Preparation & Dosage
Clinically studied dosage: 250-500mg daily of Cinnulin PF standardized for polyphenolic type-A polymers. In cell culture studies, 20 µg/mL was identified as the optimal non-toxic concentration. Treatment durations in clinical trials ranged from 12 weeks to 4 months. Consult a healthcare provider before starting any new supplement.
Synergy & Pairings
Chromium picolinate, Alpha-lipoic acid, Berberine, Bitter melon extract, Gymnema sylvestre
Safety & Interactions
Cinnulin PF is generally well tolerated at doses of 250–500 mg daily, with no serious adverse events reported in clinical trials up to 12 weeks; the water-soluble extraction process removes fat-soluble coumarin, substantially reducing the liver toxicity risk associated with whole cinnamon powder.

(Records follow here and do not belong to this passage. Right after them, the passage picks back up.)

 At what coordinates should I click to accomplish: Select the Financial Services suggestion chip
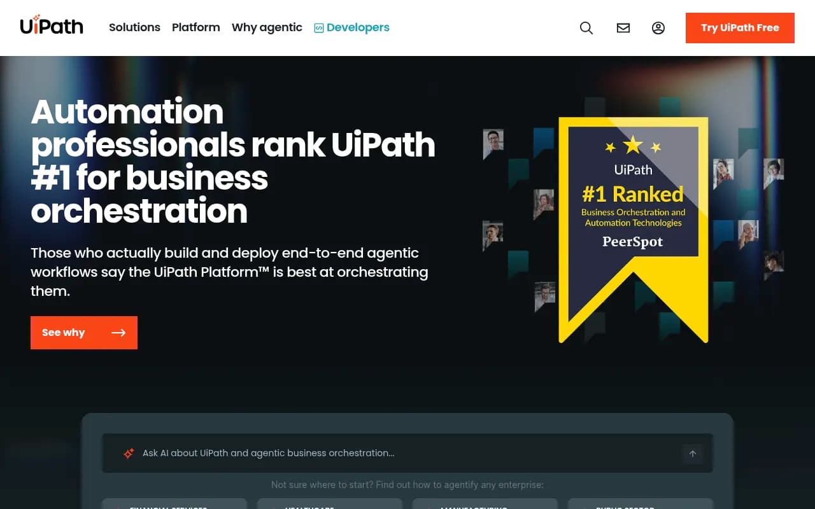point(174,506)
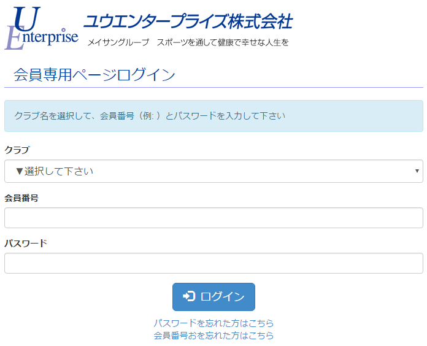Image resolution: width=427 pixels, height=346 pixels.
Task: Focus the 会員番号 input field
Action: [x=214, y=218]
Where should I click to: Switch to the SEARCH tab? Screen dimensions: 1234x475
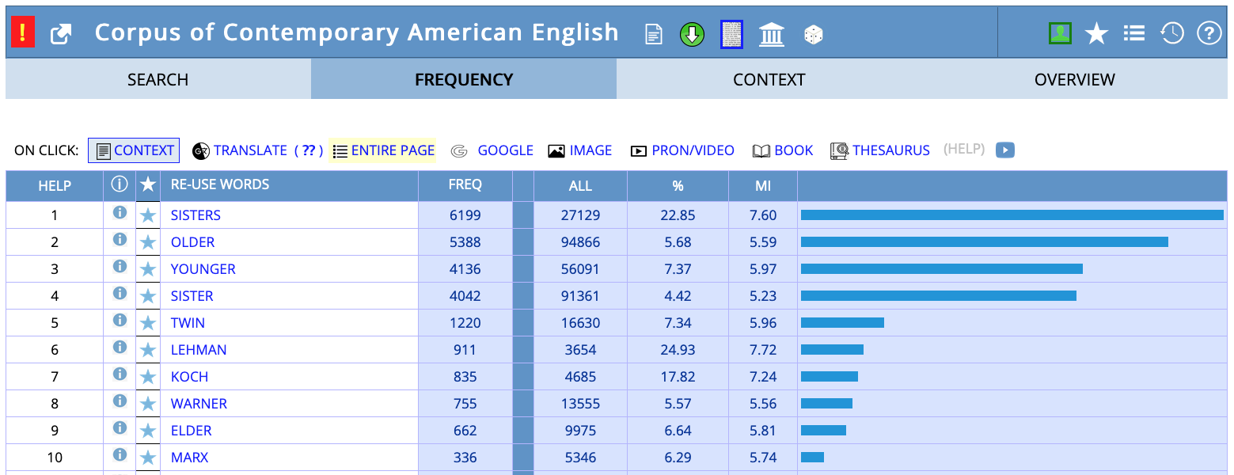158,79
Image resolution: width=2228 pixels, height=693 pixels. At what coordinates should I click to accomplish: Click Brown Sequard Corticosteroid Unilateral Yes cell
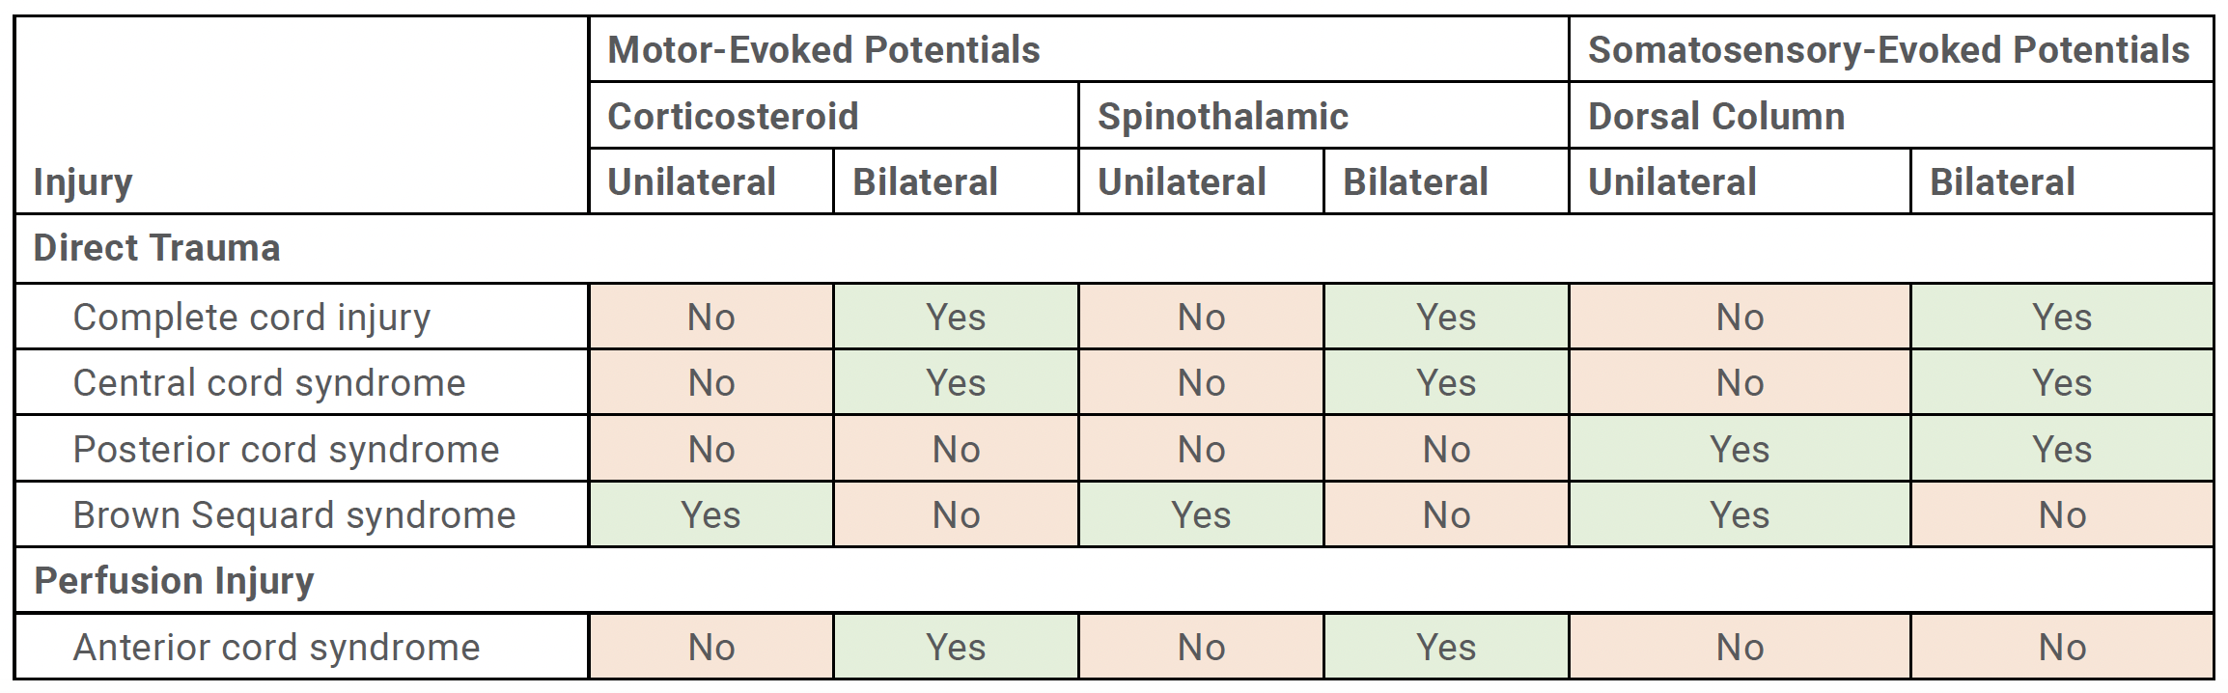711,515
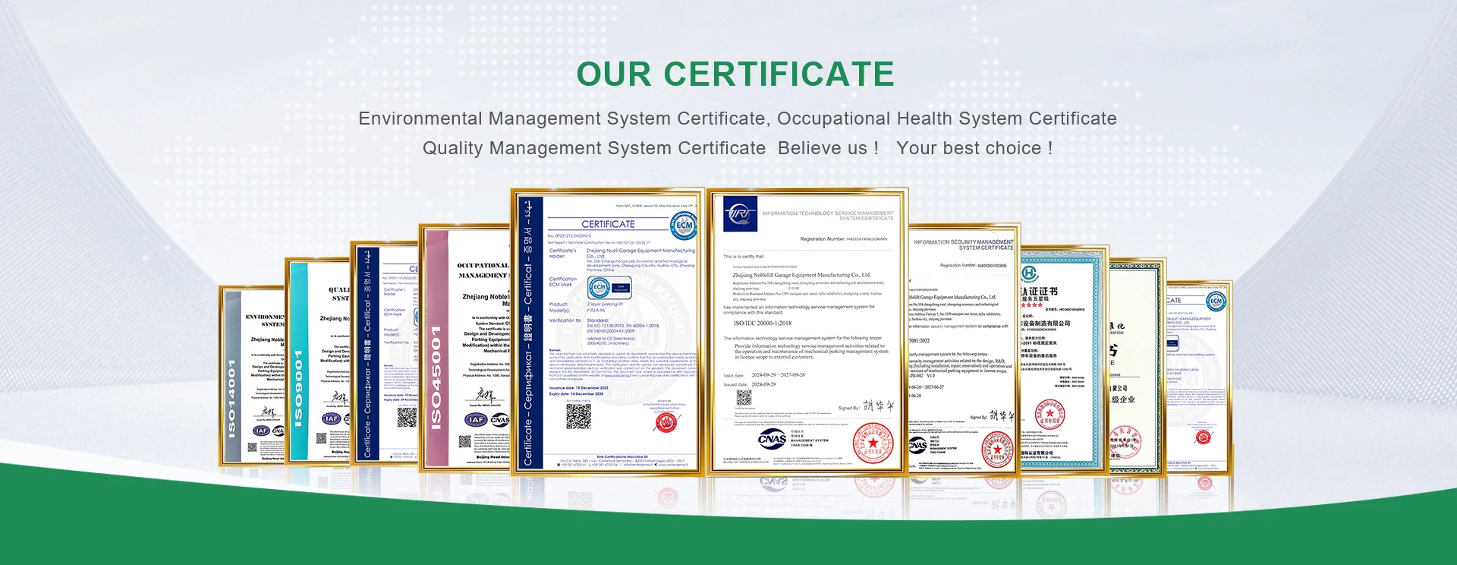Click the large QR code on the center ECM certificate
1457x565 pixels.
578,416
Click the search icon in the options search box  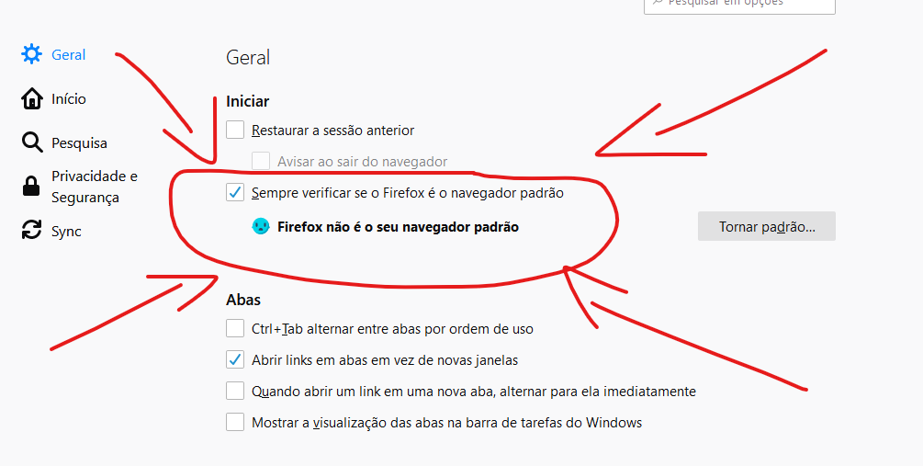(x=658, y=3)
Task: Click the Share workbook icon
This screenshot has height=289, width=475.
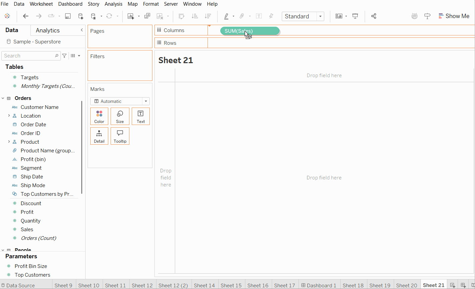Action: [374, 16]
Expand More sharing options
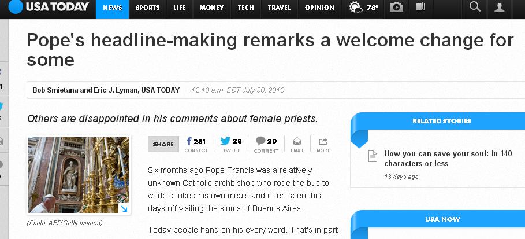The image size is (525, 239). tap(323, 144)
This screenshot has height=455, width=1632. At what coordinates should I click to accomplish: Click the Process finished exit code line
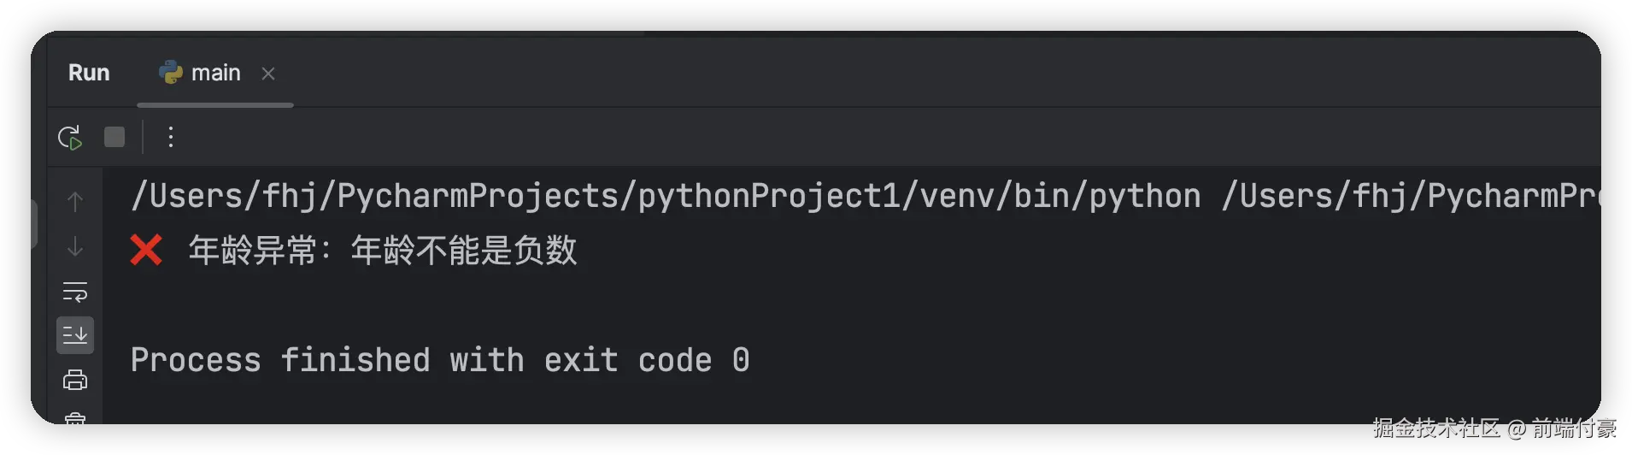440,361
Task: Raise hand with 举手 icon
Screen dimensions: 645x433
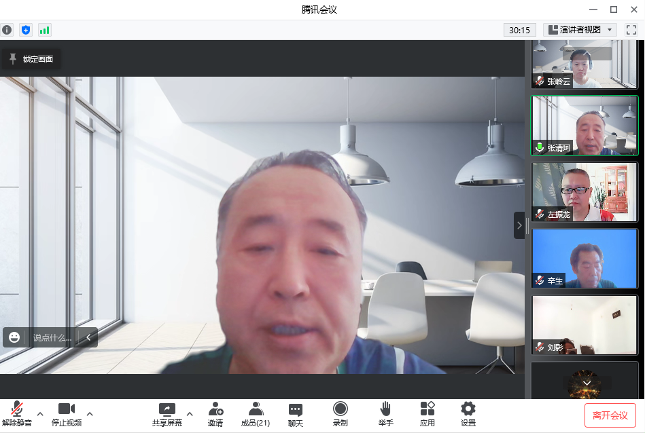Action: pos(385,414)
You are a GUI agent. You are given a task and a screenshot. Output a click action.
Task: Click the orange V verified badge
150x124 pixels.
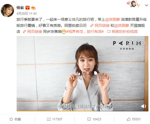[28, 8]
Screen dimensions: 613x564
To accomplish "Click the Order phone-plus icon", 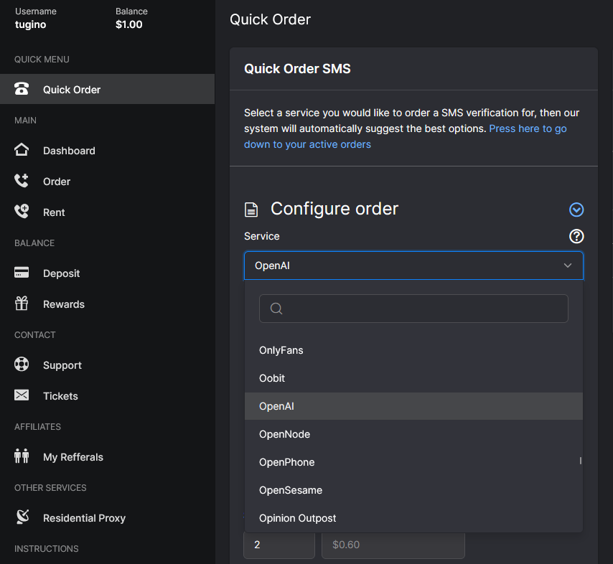I will coord(22,182).
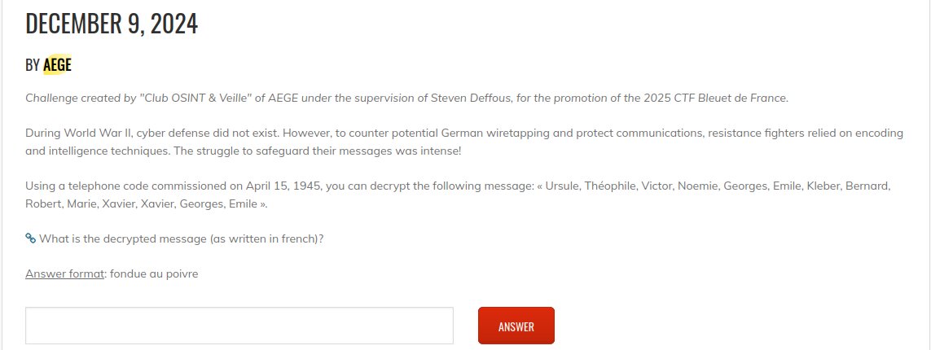Focus the answer text input field
Image resolution: width=931 pixels, height=350 pixels.
tap(239, 326)
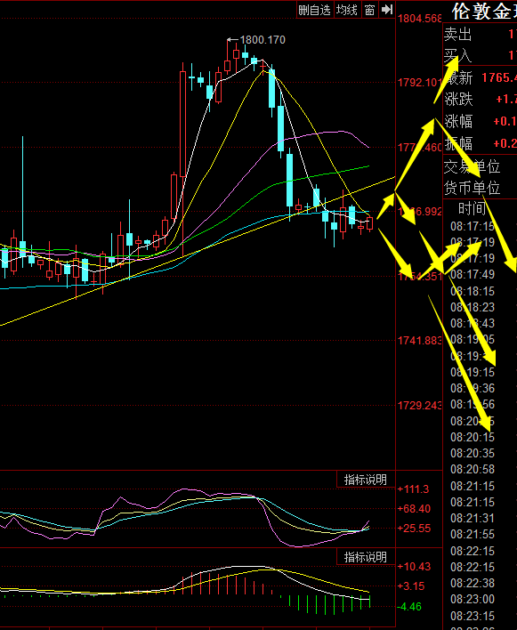Open 指标说明 for the MACD indicator panel
The width and height of the screenshot is (517, 630).
tap(366, 557)
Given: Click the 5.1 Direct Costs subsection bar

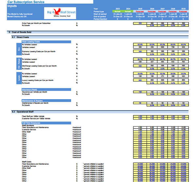Looking at the screenshot, I should (x=98, y=38).
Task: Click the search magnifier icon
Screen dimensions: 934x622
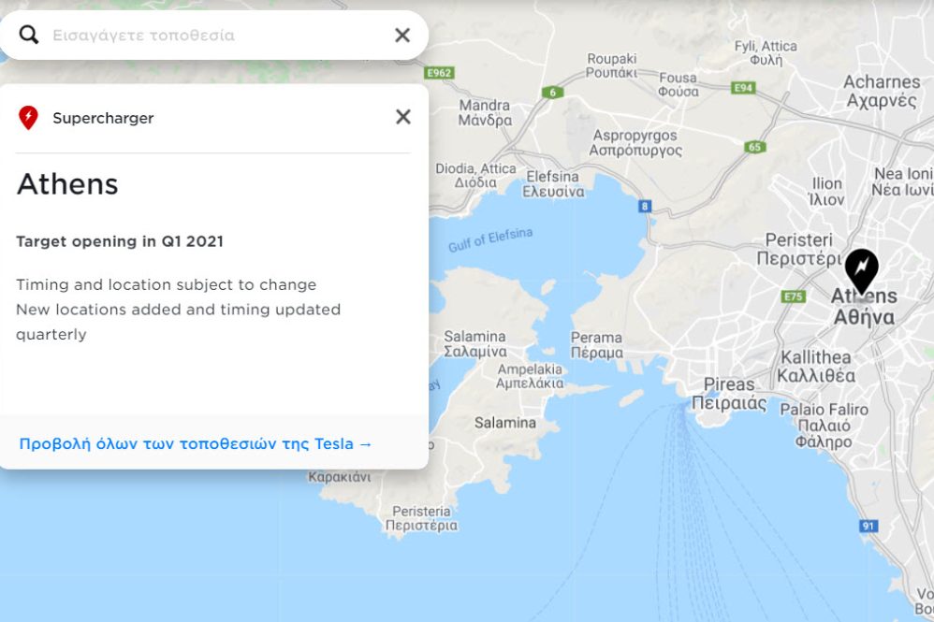Action: pos(29,36)
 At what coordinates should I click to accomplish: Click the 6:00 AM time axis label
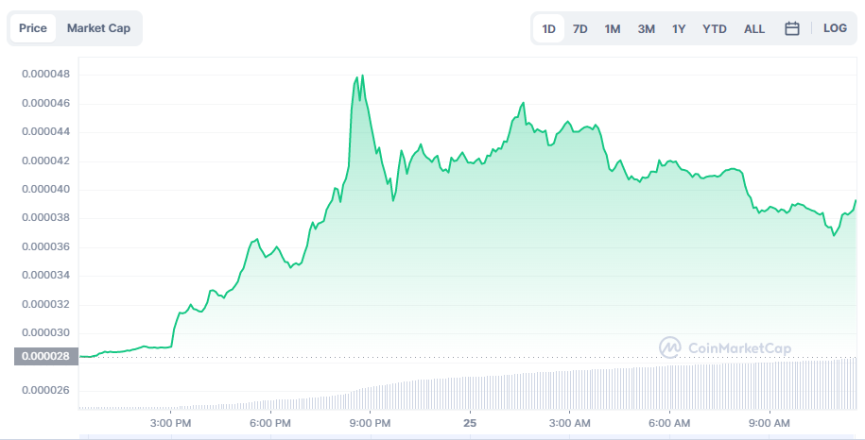669,423
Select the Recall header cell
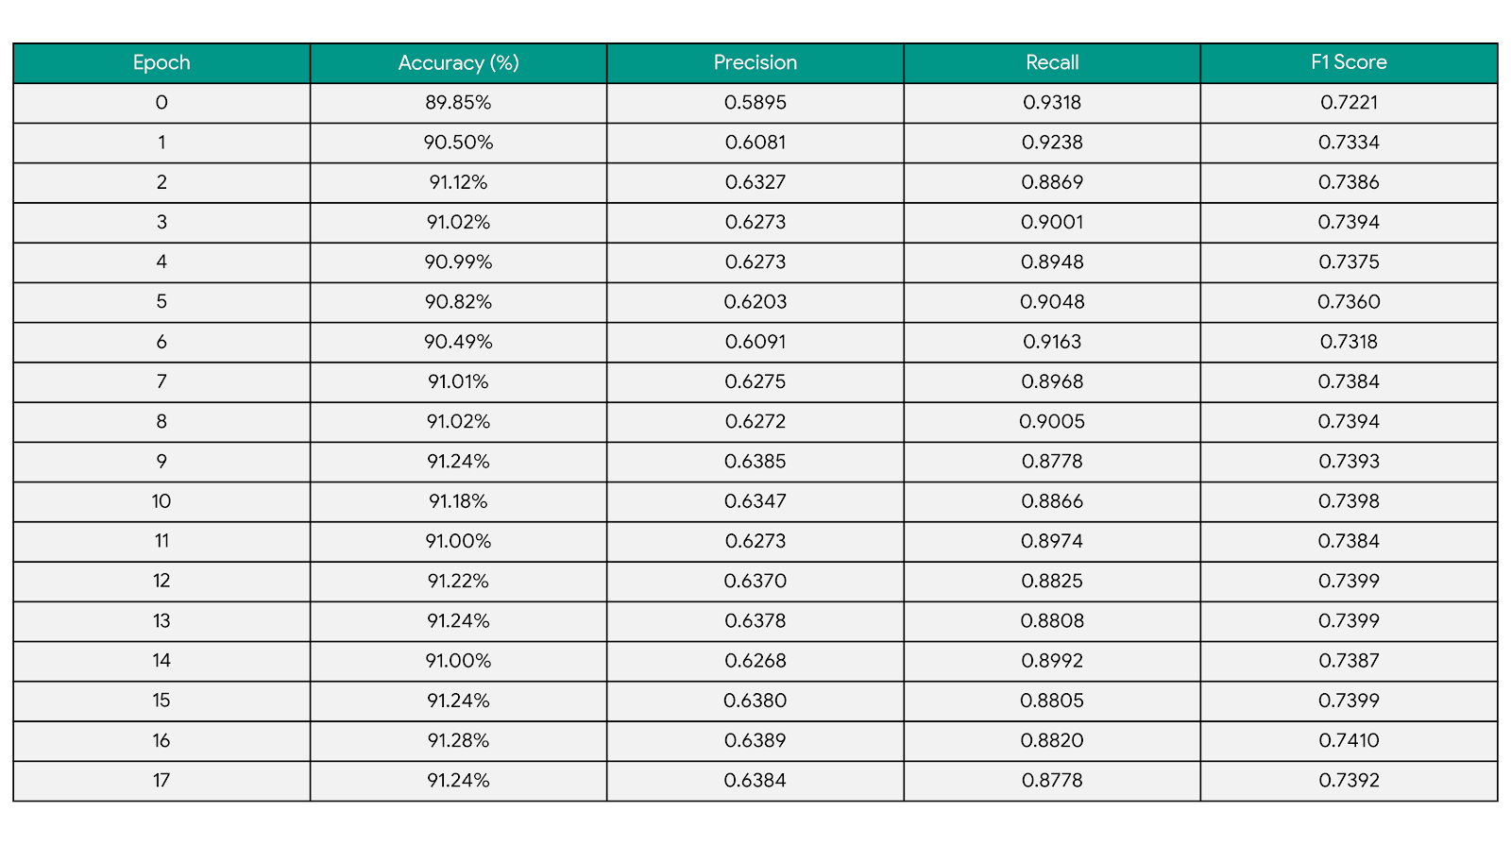1511x845 pixels. (x=1052, y=62)
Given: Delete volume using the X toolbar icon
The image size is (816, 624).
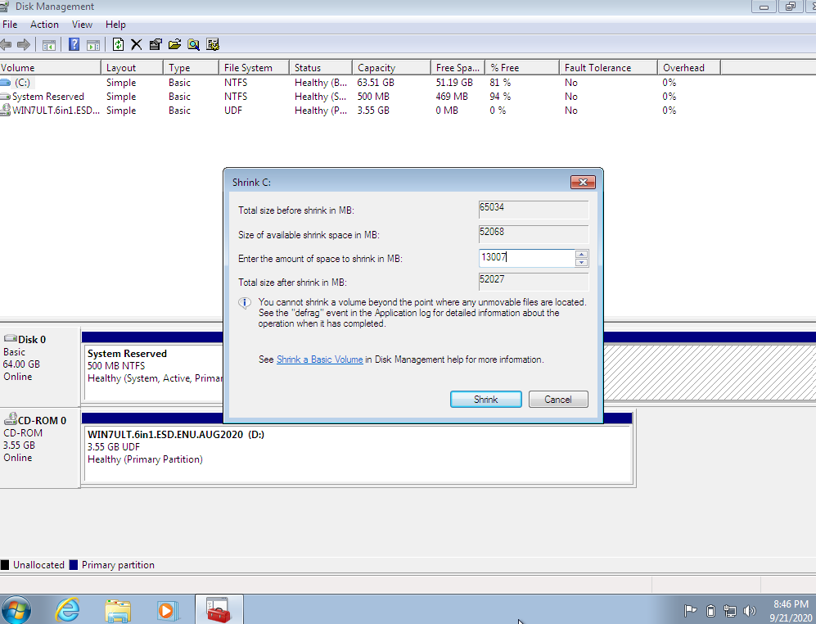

Individuals taking insulin, metformin, sulfonylureas, or other hypoglycemic agents should use Cinnulin PF cautiously, as additive blood-glucose-lowering effects may increase hypoglycemia risk and require medication adjustment under physician supervision. Pregnant and breastfeeding women should avoid Cinnulin PF due to insufficient safety data in these populations, and individuals with known hypersensitivity to Cinnamomum species should not use the extract. Those on anticoagulant therapies such as warfarin should consult a physician, as cinnamon-derived compounds may have mild antiplatelet properties that could potentiate bleeding risk.